Judge the answer by its quality, not by how it has been made.
3 Answers
Many SE sites have policies against ChatGPT. We don't at the moment, as we haven't seen many such answers yet, but I think we should discuss this. The policy discussion should be taken to a separate meta question.
My understanding is that posting such answers is against the terms and conditions of using ChatGPT. There are also things like attribution, copyright, and licence. If people challenge an answer in the comments, how do you supply details if the thoughts weren't your own to begin with? And it's also plain dishonest to post such things as your own without clear attribution to a machine that did the writing for you, even if your username is suggestive.
The reactions from our users clearly show that such answers are not welcome here, and that is a crucial deciding factor. AI-generated answers seem to be of little value, if not negative value, to our site.
Lastly, judging by quality alone, those answers weren't good.
If you want more detailed arguments as to why ChatGPT answers should be banned, read the discussion on the network-wide meta and the list of discussions on other metas.
Separate from any SE policy it bears repeating that ChatGPT excels at producing text that is superficially plausible but on closer inspection turns out to be wrong or just meaningless, and that certainly applied to all three of your answers; they would have been downvoted and/or deleted even if you hadn't advertised they were AI sludge.
But importantly, because the generated texts are superficially plausible and often very verbose (two of your answers were five or more paragraphs of running text, longer than answers here typically are), realising that they're garbage, even as a knowledgeable person, almost always takes longer than with equivalently bad answers given by a human being—certainly longer than it takes to generate them, and this is likely to get worse as these chatbots get "better".
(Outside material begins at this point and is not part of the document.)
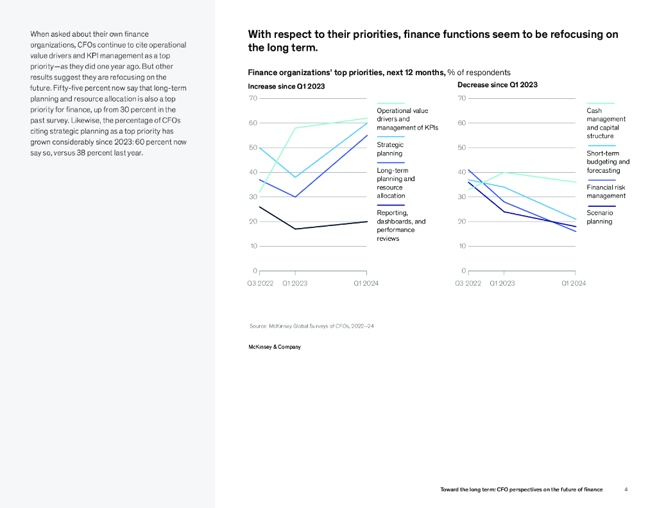Click page number 4 in the footer
The width and height of the screenshot is (657, 508).
(x=626, y=489)
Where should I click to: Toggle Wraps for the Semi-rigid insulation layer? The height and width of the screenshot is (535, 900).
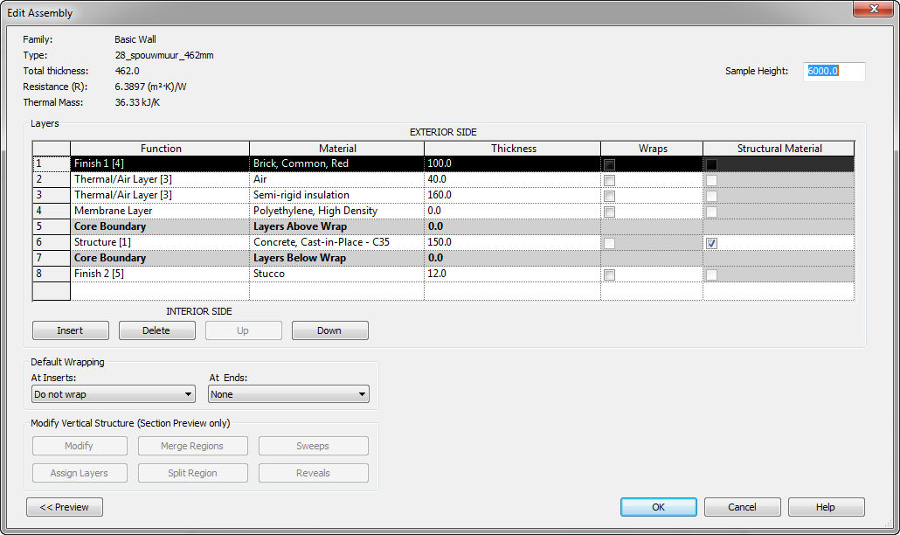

So in addition to the solid points raised above, ChatGPT posts are a direct time-wasting attack on the quality control mechanisms of any community afflicted with them, and judging them by their individual "merits" is to everyone's disadvantage.
I could post a well phrased answer about the historical development of some construction citing De Vaan and some academic article. I could make up the content of the citations, and there is a good chance nobody would actually open De Vaan to double check as long as the citations look internally consistent and typical of De Vaan, even if they are very wrong and contrary to the truth.
The reason is that we often trust an author who writes a reasonable, well phrased text not to outright make up citations, nor to lie. We check or argue with the things that it seems reasonable to argue with, which is mostly interpretation or logical steps.
Computer posts are like the example: a text written properly, but with elements that could be wildly off the mark in a way that people might very well not check if they think a reasonably human wrote this. No reasonable human would e.g. say that 62 is less than 59, as I have seen in some Chat GPT example. Computer posts cannot be trusted to be reasonable.
For this reason, I would say their appearance is deceiving: the text presents a self confidence that is false, contrary to the truth. It makes many weird mistakes, but it pretends to be learned and reasonable. This presentation makes them unreliable and untrustworthy, and they would receive the wrong treatment here.